‘Noblesse de robe’ e suas decisões travestidas de políticas públicas
José Crespo
Muitos, talvez, não se lembrem da expressão “noblesse de robe”, usada no antigo regime anterior à Revolução Francesa de 1789. Mas é importante lembrarmos dessa “classe social” para entendermos um problema que tem afetado a máquina administrativa pública em todas as esferas, seja ela federal, estadual ou municipal. A tradução para o português da expressão “noblesse de robe” é nobreza togada. Essa expressão, na prática, nunca esteve tão presente nos dias atuais. Nos últimos anos temos visto uma ampla intervenção do Poder Judiciário na área de atuação dos Poderes Legislativo e Executivo. O que mais se vê é esse poder se manifestando de forma proativa na esfera política-administrativa, em ações e planos de governo.

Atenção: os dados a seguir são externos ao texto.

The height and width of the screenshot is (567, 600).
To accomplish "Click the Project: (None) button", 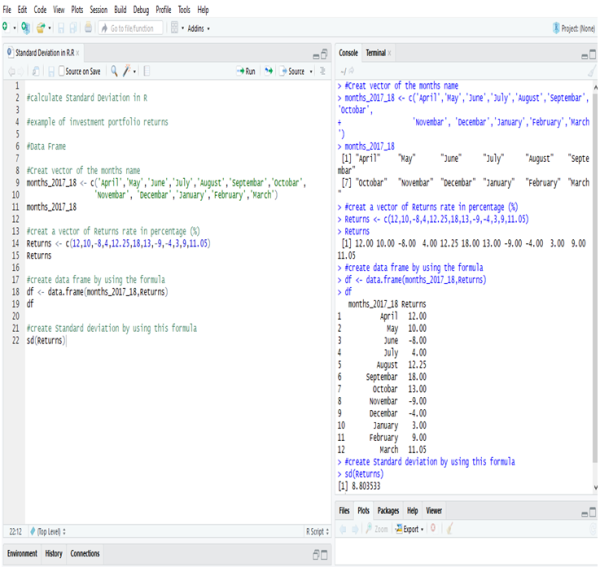I will [573, 29].
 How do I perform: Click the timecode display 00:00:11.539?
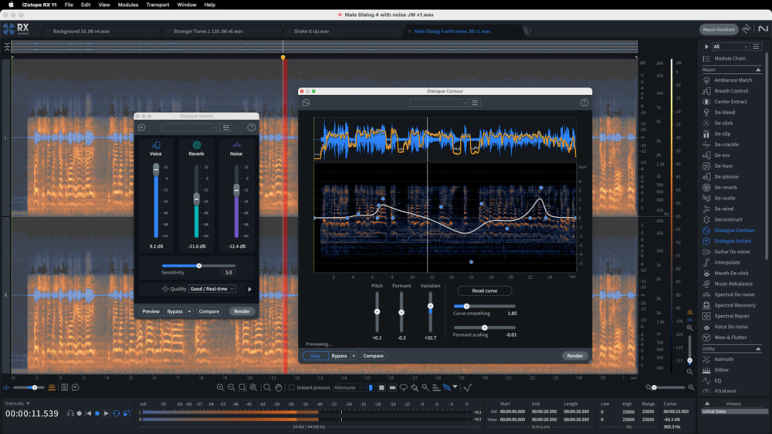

Essas decisões, a maioria proferida por juízes singulares, têm interferido na implementação de políticas públicas que deveriam ser aplicadas em investimentos, obras e ações em diversas áreas em benefício da sociedade. Apesar de que boa parte dessas decisões são derrubadas pelos tribunais, a demora diante de recursos apresentados tem causado prejuízos financeiros e desnecessárias efervescências políticas em desfavor da cidade e do interesse público, aqui e em todo lugar. Para se ter ideia, o impacto atual aos cofres públicos de decisões em execução que a Prefeitura de Sorocaba tem gasto diante do chamado “fenômeno da judicialização” chega a R$ 100 milhões.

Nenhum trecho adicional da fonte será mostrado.